How to be negative and stay positive / Computer Science / Forums

Forums

4hv.org :: Forums :: Computer Science

« Previous topic | Next topic »

How to be negative and stay positive

Move Thread

LAN_403

Bjørn

Sat Aug 01 2009, 10:44PM

Registered Member #27 Joined: Fri Feb 03 2006, 02:20AM
Location: Hyperborea
Posts: 2058

Steve mentioned that PIC microcontrollers have a stupid instruction set. I want to show that if you don't like the instructions you don't have to use them at all.

For example on the ARM processor you can do every arithmetic and logical operation using nothing but the subtraction instruction. To access memory you need load and store instructions too but you only need to learn 3 instructions well to make any program. All other instructions are just there to make things simpler or are just an artifact of the hardware.

Addition can be done by subtracting the negative: a = a + b can be done as a = a - (-b)
Example: 34 + 7 = 34 - (-7) = 41

Left shift is the same as multiplication by two, which is the same as adding a variable to itself. NOT can be done as: -1 - a. Some things are more involved, like right shifts, since the carry propagates from right to left there is no fast way to do a right shift. It can be done by making a left rotate and run it n - 1 times where n is the number of bits in a register, then remove the most significant bit. (There are faster ways, but still slow) Often it is much faster and simpler to modify the algorithm to do the same job with left shifts instead.

Stored dataset items
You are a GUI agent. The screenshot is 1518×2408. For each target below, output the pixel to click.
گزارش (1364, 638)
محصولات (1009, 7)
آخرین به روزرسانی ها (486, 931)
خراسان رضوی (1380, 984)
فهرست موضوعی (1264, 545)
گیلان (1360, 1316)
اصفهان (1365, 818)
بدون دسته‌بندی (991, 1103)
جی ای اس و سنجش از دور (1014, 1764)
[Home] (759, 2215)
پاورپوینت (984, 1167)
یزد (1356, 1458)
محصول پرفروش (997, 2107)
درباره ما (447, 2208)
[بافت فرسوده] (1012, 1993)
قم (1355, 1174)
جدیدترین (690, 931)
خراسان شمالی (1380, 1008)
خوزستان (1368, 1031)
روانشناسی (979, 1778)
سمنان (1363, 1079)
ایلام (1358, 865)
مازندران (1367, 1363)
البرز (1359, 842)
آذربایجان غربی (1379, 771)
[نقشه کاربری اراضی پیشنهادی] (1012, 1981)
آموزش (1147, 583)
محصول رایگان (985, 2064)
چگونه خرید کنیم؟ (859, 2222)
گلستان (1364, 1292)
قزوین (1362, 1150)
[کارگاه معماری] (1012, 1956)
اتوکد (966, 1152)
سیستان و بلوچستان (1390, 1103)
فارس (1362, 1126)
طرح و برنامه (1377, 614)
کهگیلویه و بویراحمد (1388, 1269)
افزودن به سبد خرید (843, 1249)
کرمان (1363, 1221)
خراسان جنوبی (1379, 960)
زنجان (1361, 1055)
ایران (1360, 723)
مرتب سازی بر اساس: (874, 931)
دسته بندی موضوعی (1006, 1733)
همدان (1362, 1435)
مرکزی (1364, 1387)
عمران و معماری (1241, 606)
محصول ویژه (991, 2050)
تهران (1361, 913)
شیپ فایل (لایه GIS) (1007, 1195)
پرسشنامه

TASK INSTRUCTIONS:
- a) Using the forum post on building operations from subtraction, decide whether each statement agrees with it. Answer yes or no for each, and quote the deciding words.
(i) Learning three instructions well is enough to make any program.
(ii) Subtraction offers a fast way to do a right shift.
(iii) NOT can be done by subtracting a value from -1.
- b) Answer these questions from the forum post on building operations from subtraction.
(i) Who mentioned that PIC microcontrollers have a stupid instruction set?
(ii) What numeric example is given for addition by subtracting the negative?
(iii) What location is listed for the poster?
- c) Pick up the forum post on building operations from subtraction where it stops, and keep writing.

RESPONSE LIST:
- a)
(i) Yes: "you only need to learn 3 instructions well to make any program"
(ii) No: "there is no fast way to do a right shift"
(iii) Yes: "NOT can be done as: -1 - a"

- b)
(i) Steve
(ii) 34 + 7 = 34 - (-7) = 41
(iii) Hyperborea

- c)
This example shows a proper function with a loop and return from a call, all done with subtractions. It does an often used operation, bitwise AND. The input is in r2 and r3, the output ends up in r2.

AND:	
	sub	r0,r0,r0	; r0 will always contain 0 from now on
	sub	r1,r0,#1	; r1 will always contain -1 from now on

	sub	r10,r0,#32	; R10 = 32
	sub	r10,r0,r10

loop:	
	subs	r2,r2,#0	; check most significant bit of r2
	submis	r3,r3,#0	; if 1 then check most significant bit of r3
	
	sub	r5,r0,r2	; r2 <<= 1 (r2 = r2 - (-r2))
	sub	r2,r2,r5

	submi	r2,r2,r1	; if both = 1 then r2 = r2 + 1
	
	sub	r5,r0,r3	; r3 <<= 1
	sub	r3,r3,r5
	
	subs	r10,r10,#1
here:	
	subne	pc,pc,#((here - loop) + 8)
	sub	pc,r14,#0

So what is the practical use of this? Not much, except to show that at the bottom all assembly programming is really the same, it is about stringing together very simple operations to build complex functions. The principles are exactly the same if you have 3 possible instructions or 300 so good programmer should be able to do well on all architectures.

Even if I can do well on a PIC I can do ARM several times faster, it seems to be mainly because it harder to make a mental model of the PIC with the banking and 8 bitness (some times 7 bits) more than a bad instruction set.

Steve Conner

Sun Aug 02 2009, 09:54AM

Registered Member #30 Joined: Fri Feb 03 2006, 10:52AM
Location: Glasgow, Scotland
Posts: 6706

I thought the ARM only had those 3 instructions anyway

Nowadays no-one is expected to program in assembler, so instruction sets are designed with a view to being compiler-friendly. You just make a version of the Gnu C compiler for your new processor and then shove it out the door. Bjorn's 3-instruction set (well actually it's more like 5 as he used test and branch) might be quite reasonable, if it could execute them really fast.

Unfortunately the PIC instruction set is neither user friendly nor compiler friendly, assembly and C users seem to curse it equally. The new 24- and 30- series PICs might be somewhat better.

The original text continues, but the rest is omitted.